____ Data shown

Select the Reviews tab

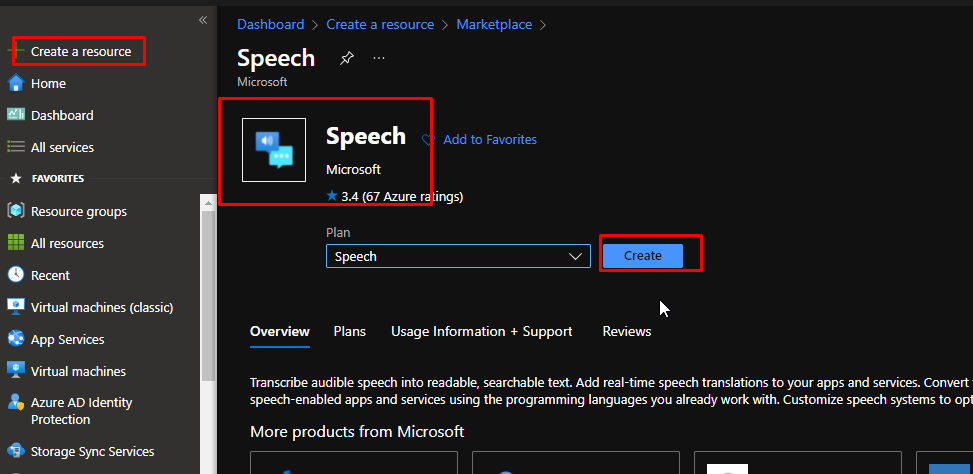tap(626, 331)
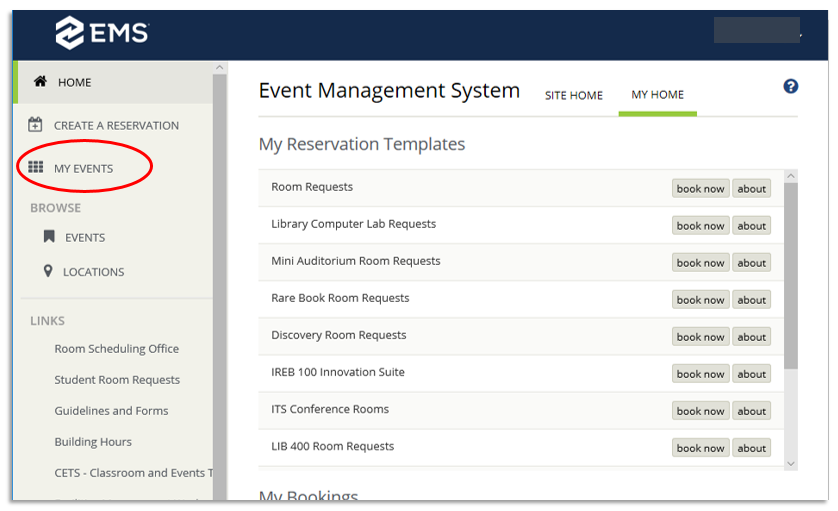This screenshot has width=838, height=511.
Task: Click the Events bookmark icon
Action: (48, 237)
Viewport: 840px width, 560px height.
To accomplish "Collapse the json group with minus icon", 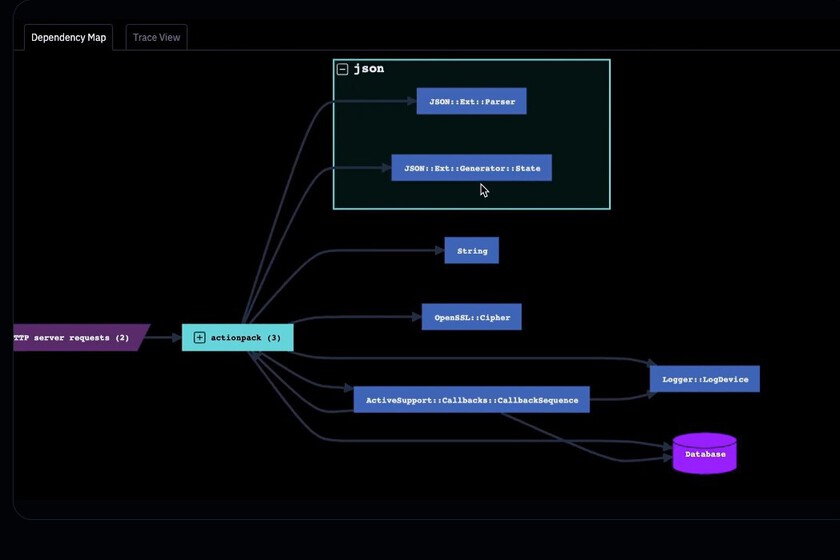I will click(x=342, y=69).
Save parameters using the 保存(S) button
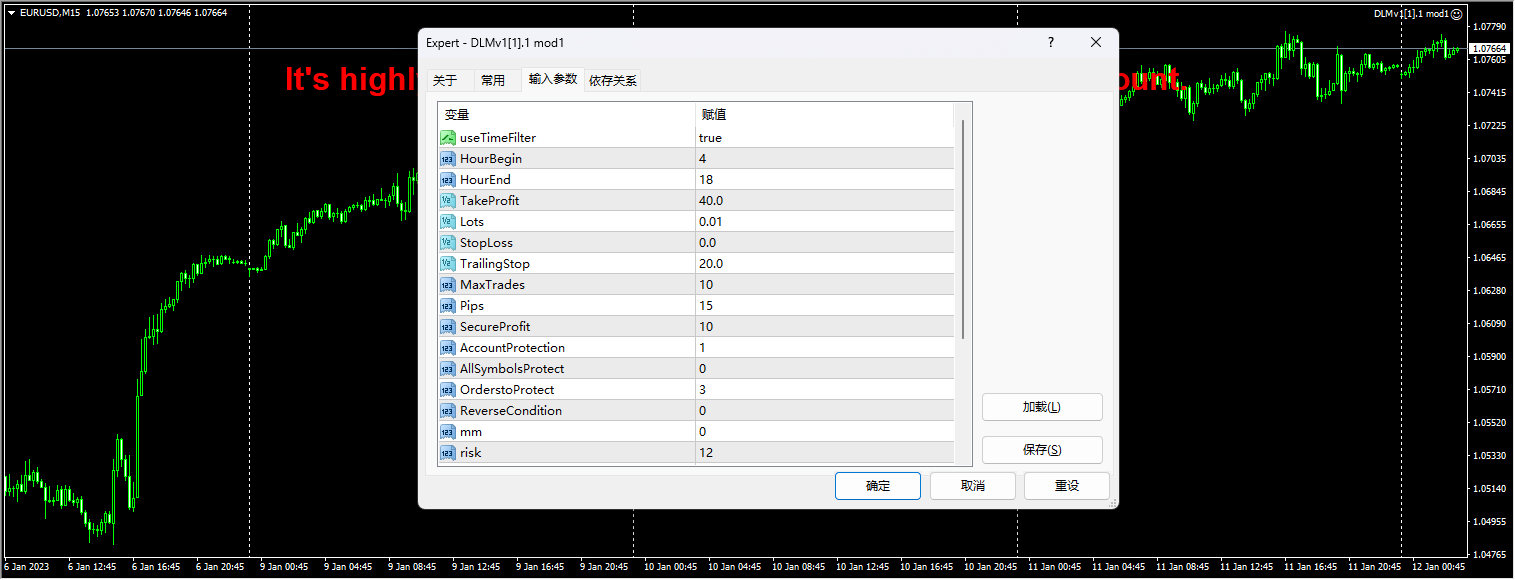The image size is (1515, 580). point(1042,450)
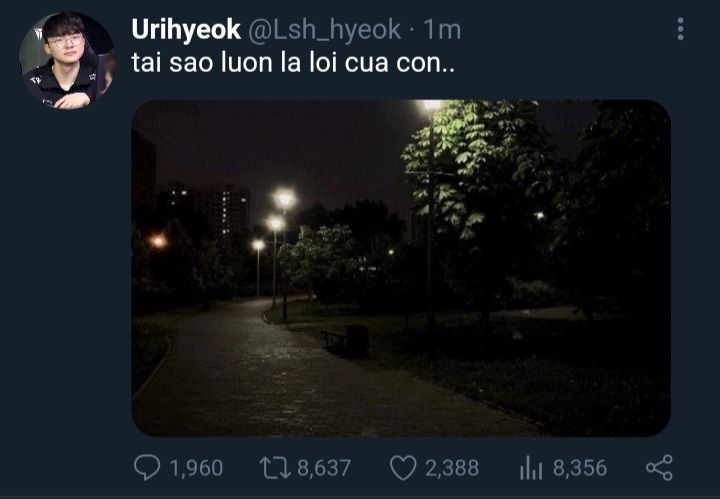Viewport: 720px width, 499px height.
Task: Open the tweet text "tai sao luon la loi cua con.."
Action: [x=293, y=62]
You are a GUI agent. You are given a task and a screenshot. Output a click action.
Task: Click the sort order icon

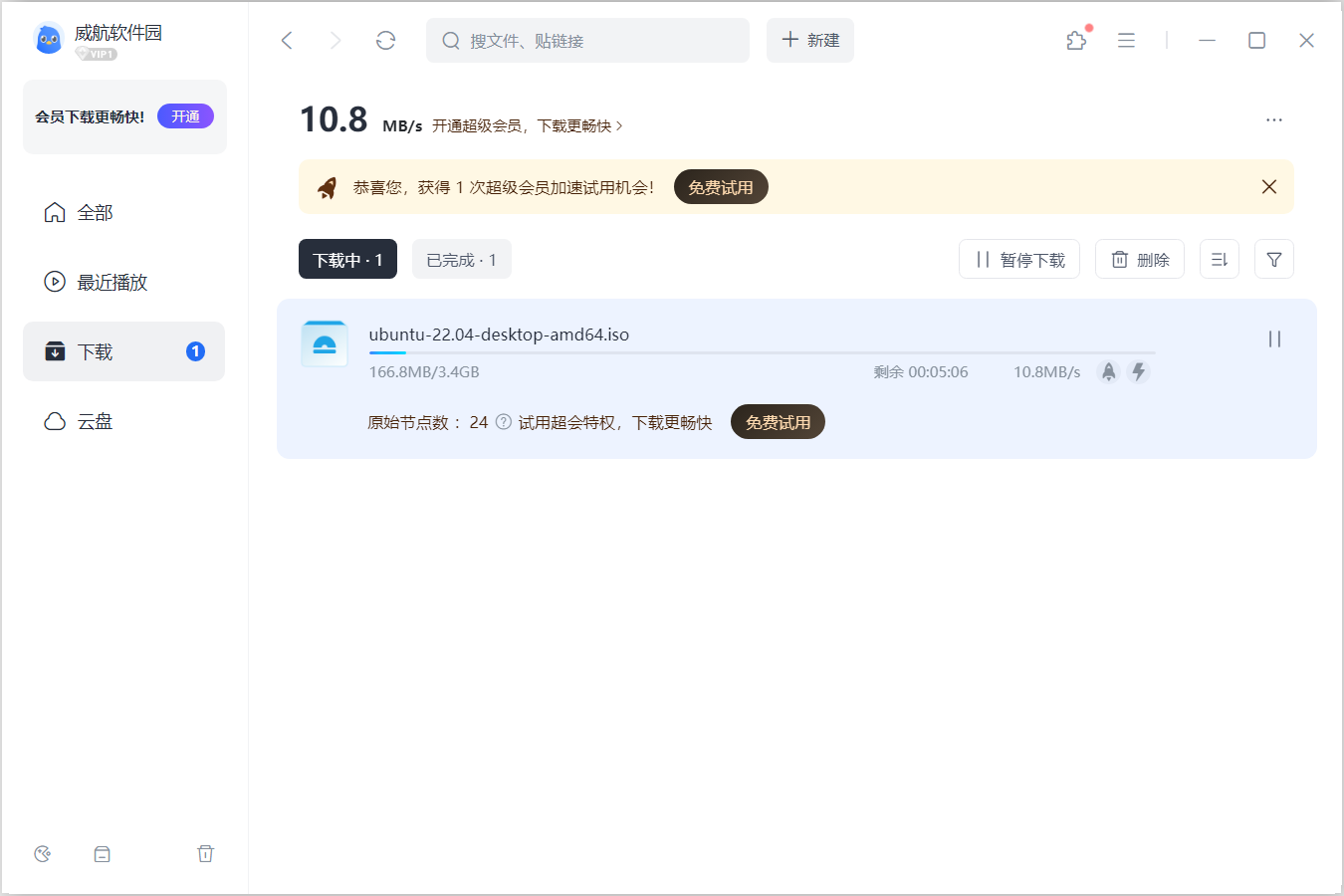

________

Your task:
Set the pictures aside and repeat only the lines from the one containing "You are a GUI" through the last line of the entries above, exactly as they stand.

Task output:
You are a GUI agent. You are given a task and a screenshot. Output a click action.
Task: Click the sort order icon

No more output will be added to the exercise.